Charting the Path to 1.5°C: How much time is needed to steer the world energy sector towards the 1.5°C target?
In the quest to monitor global and country-level progress towards a decarbonized world, Climate Action Tracker has set forth global and country-specific benchmarks aligned with the 1.5˚C target. These benchmarks assess the proportions of fossil gas, coal, and renewable energy sources within each nation's energy sector. A comprehensive analysis was conducted for 16 countries, including Australia, Brazil, Chile, China, the EU27, Germany, India, Indonesia, Japan, Mexico, Morocco, Turkey, South Africa, the United Arab Emirates, the United Kingdom, and the United States. Let's delve into how these countries are faring in their efforts to meet these benchmarks.
United States and United Kingdom:
The United States and the United Kingdom have set 2035 targets for decarbonizing their power sectors, in alignment with the phased reduction of fossil gas required by that time. However, both nations still need to take additional steps to fully achieve these objectives.
United Kingdom:
The UK is making significant progress in its coal phase-out, slated for completion by 2024, aligning with the 1.5°C trajectory. Meanwhile, the EU, Germany, Chile, and South Africa are also moving in the right direction. Brazil, if it repeals legislation from the Bolsonaro era, could be on track for a positive shift.
Germany and Chile:
Germany and Chile are leading the pack when it comes to the deployment of renewable energy sources. While other countries, like China and India, are witnessing rapid growth in their renewable energy sectors, it's not happening at a pace that matches the necessary phasing out of fossil fuels.
India and China:
Both India and China currently maintain fossil gas levels compatible with the 1.5°C target.

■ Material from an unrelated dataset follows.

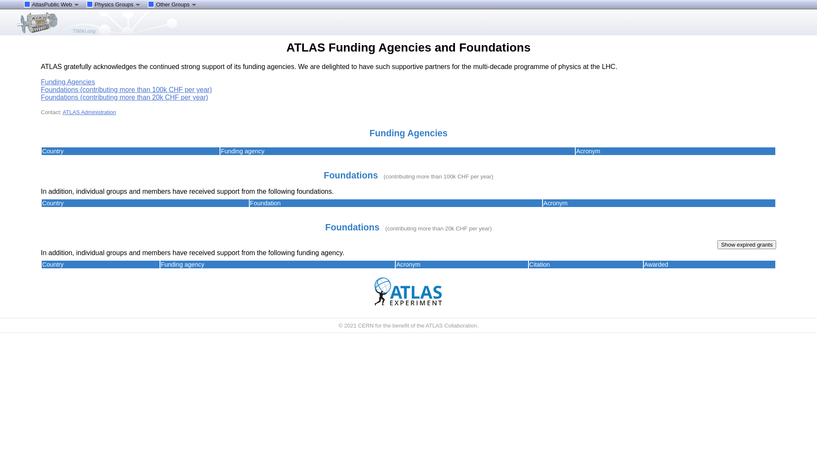 The height and width of the screenshot is (460, 817). What do you see at coordinates (20, 4) in the screenshot?
I see `'AtlasPublic Web'` at bounding box center [20, 4]. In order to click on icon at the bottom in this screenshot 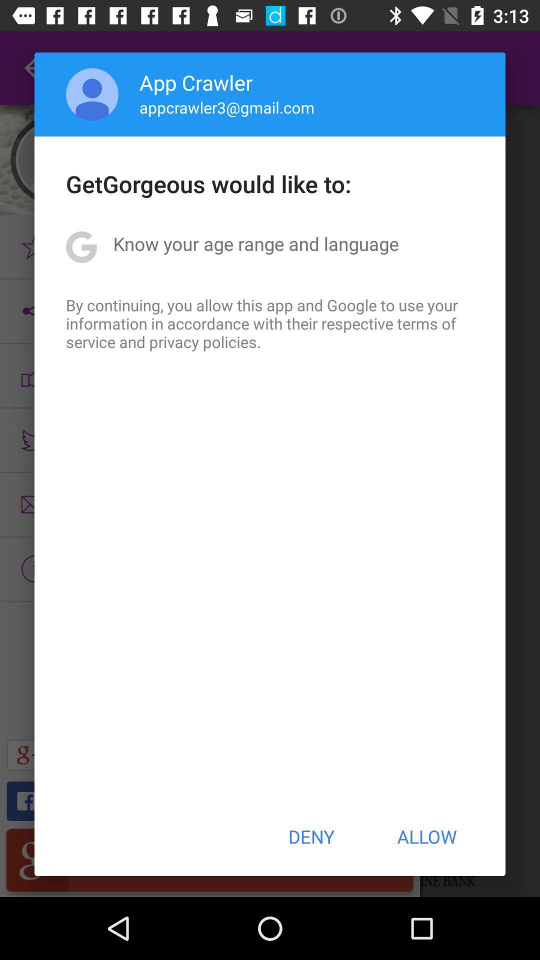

Nevertheless, they both need to formulate long-term strategies for the gradual phase-out of fossil gas.
Turkey:
In the context of Turkey, where fossil fuels continue to dominate the electricity landscape, there is a growing emphasis on increasing and diversifying renewable energy production to mitigate technological dependency. Coal's viability is diminishing due to rising financial risks, and interest in coal energy investments is dwindling. Urgent action is required for Turkey to significantly reduce fossil gas production by 2030 and establish a comprehensive plan for phasing out both coal and fossil gas. While Turkey has been increasing renewable energy production for over a decade and currently generates over 40% of its electricity from sources such as hydro and wind, the goal of reaching a 47.3% share of renewable electricity generation by 2030 still appears distant.
Climate Action Tracker highlights that there remain significant concerns as none of the analyzed countries have outlined explicit plans for phasing out fossil gas. Neil Grant, a partner organization of Climate Analytics and the lead author of the report, noted that while the G20 recently agreed on a global renewable energy target, governments worldwide still appear hesitant to fully commit to the phase-out of fossil fuels. It is emphasized that financial support is crucial to enable developing nations to meet their phase-out targets.
Hanna Fekete of the NewClimate Institute, a partner organization of Climate Action Tracker, underlines the need for international support to unlock the vast renewable energy potential in countries like Morocco, which currently heavily rely on coal power.